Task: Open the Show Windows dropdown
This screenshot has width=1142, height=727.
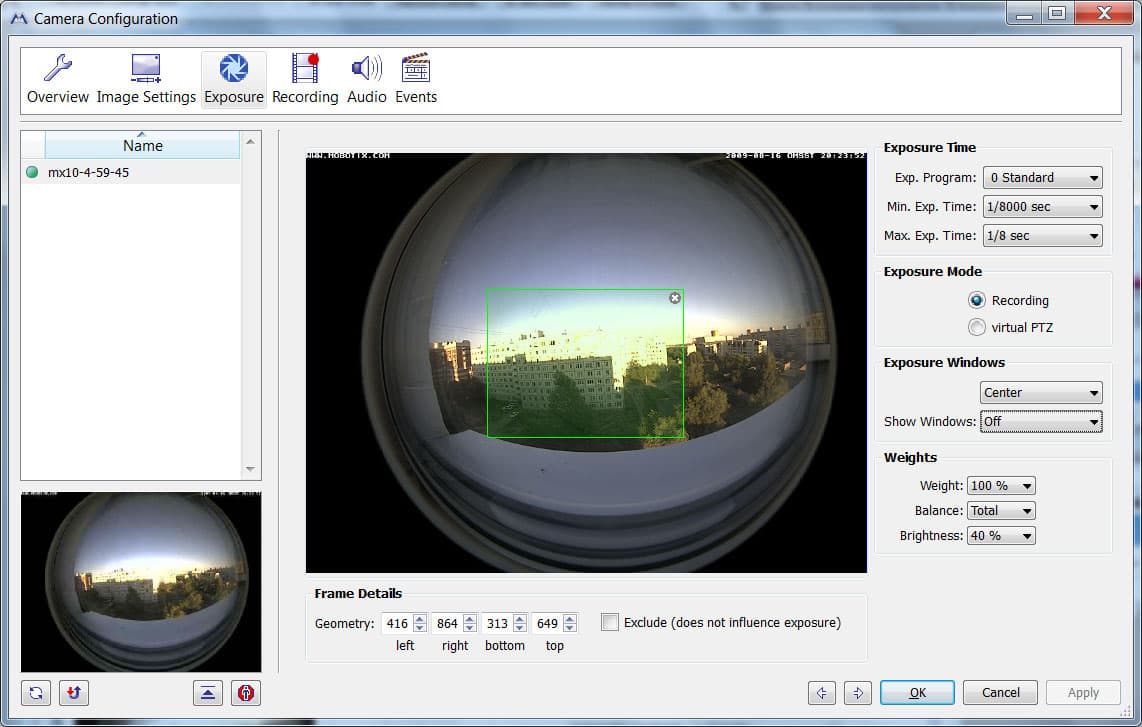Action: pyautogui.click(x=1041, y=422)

──────────

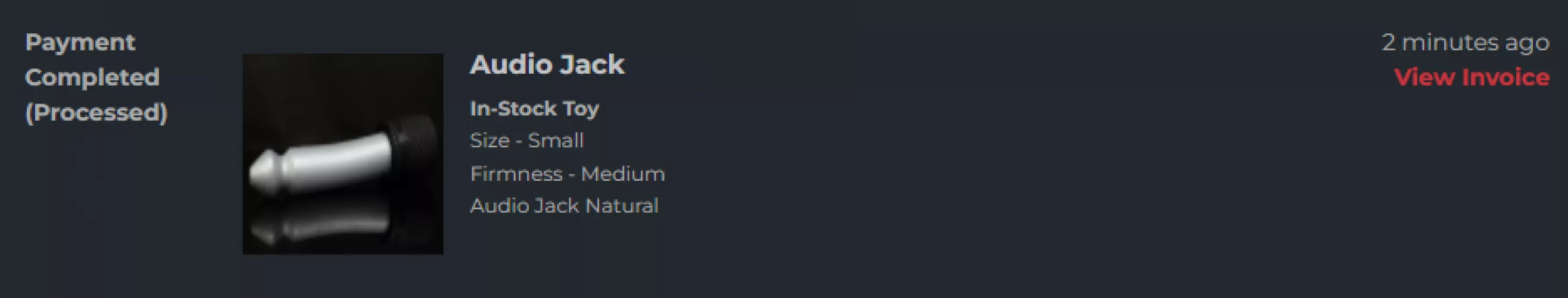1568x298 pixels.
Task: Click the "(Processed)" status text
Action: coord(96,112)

──────────

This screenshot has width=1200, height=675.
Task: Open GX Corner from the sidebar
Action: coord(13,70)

──────────

> _TASK STATEMENT_: Turn the stretch of the records from the line containing "Task: Open the Show Windows dropdown" through the line containing "Action: pyautogui.click(x=1041, y=422)" into a Markdown table with the columns Number and Text, one row per line with blank lines skipped, and leave the pictures out.

> _RESPONSE_:
| Number | Text |
|---|---|
| 1 | Task: Open the Show Windows dropdown |
| 2 | This screenshot has width=1142, height=727. |
| 3 | Action: pyautogui.click(x=1041, y=422) |